Département des finances

Liquidé

Wortlaut

Le Conseil fédéral est chargé de créer les bases juridiques nécessaires pour permettre à la FINMA d'exiger des banques actives sur le territoire suisse qu'elles fournissent les noms des élus allemands à partir du niveau des Länder, qui ont été titulaires de comptes en Suisse au cours des vingt dernières années.

Begründung

L'Allemagne continue d'acheter des CD de données bancaires. Etonnement, ceux-ci ne contiennent jamais le nom d'hommes politiques. Il semble dès lors évident que les données subissent quelques modifications du côté allemand. Peer Steinbrück estimait que les Indiens devaient simplement être au courant de l'existence de la cavalerie sans pour autant que celle-ci ait nécessairement besoin d'intervenir. Aujourd'hui, il est temps d'adopter la même stratégie et d'annoncer à la cavalerie qu'il existera bientôt une liste des politiciens allemands titulaires de comptes en Suisse au cours des vingt dernières années. Une telle liste, dont la Suisse se réserverait le droit de faire usage ou non, renforcerait immédiatement notre pouvoir de négociation.

Antrag des Bundesrates

Le Conseil fédéral propose de rejeter la motion.

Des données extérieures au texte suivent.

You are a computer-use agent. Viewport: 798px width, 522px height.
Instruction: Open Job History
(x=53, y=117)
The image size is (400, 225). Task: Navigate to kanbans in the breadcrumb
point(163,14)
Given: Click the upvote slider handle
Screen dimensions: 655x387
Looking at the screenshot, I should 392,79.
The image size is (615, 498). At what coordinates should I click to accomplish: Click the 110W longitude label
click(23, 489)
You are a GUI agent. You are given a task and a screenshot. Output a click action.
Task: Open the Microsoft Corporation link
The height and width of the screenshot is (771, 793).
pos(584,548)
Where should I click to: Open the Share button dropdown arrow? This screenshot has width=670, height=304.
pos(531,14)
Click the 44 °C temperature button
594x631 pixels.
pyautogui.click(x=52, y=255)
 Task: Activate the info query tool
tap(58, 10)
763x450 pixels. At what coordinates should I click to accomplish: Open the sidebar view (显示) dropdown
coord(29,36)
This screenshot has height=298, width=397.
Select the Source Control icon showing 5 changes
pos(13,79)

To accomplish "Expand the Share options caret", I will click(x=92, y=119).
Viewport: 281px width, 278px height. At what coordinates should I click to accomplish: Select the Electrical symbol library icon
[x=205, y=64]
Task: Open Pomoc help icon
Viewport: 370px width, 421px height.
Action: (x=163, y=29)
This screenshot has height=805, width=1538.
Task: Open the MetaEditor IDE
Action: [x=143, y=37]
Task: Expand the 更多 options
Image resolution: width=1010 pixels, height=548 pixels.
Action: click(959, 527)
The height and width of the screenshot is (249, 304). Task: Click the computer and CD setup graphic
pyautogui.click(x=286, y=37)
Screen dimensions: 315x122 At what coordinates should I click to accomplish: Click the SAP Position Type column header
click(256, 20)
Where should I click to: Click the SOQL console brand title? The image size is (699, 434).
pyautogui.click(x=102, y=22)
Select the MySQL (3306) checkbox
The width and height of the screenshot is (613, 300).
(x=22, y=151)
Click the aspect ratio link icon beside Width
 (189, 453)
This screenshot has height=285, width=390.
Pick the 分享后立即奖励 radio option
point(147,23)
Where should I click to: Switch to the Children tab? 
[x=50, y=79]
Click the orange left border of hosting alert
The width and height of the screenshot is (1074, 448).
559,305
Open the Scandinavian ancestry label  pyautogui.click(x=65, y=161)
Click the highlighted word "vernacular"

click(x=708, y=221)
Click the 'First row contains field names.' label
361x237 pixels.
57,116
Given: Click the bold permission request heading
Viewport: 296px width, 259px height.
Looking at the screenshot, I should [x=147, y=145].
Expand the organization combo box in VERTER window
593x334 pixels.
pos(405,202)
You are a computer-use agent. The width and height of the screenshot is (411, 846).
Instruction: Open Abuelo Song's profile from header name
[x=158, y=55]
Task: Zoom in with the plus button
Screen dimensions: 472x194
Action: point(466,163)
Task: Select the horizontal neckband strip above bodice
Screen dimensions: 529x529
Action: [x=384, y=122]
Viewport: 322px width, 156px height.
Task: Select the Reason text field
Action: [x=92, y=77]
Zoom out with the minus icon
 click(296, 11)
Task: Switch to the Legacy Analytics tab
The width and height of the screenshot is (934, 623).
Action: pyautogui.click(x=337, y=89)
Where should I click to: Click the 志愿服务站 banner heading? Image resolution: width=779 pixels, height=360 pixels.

Stellungnahme des Bundesrates

En vertu du secret bancaire fondé sur l'article 47 de la loi du 8 novembre 1934 sur les banques (RS 952.0), les organes, les employés, les mandataires et les liquidateurs d'une banque, ainsi que les organes et les employés d'une société d'audit sont tenus, sous peine des sanctions prévues par la loi, de garder le secret concernant leurs relations d'affaires avec la clientèle. Le secret couvre aussi les relations financières et privées de clients. Toute ingérence pour des raisons purement politiques dans ce domaine, qui bénéficie également de la protection de l'article 13 de la Constitution (Protection de la sphère privée) doit être rejetée ne serait-ce qu'en raison de son incompatibilité avec l'État de droit. Par ailleurs, la mise en oeuvre de la motion contreviendrait aux principes de l'égalité de traitement et de la protection contre l'arbitraire (art. 8 et 9 de la Constitution), car elle reviendrait à appliquer à ces personnes un traitement différencié en fonction de la nationalité ou de la profession.

Le Conseil fédéral propose de rejeter la motion.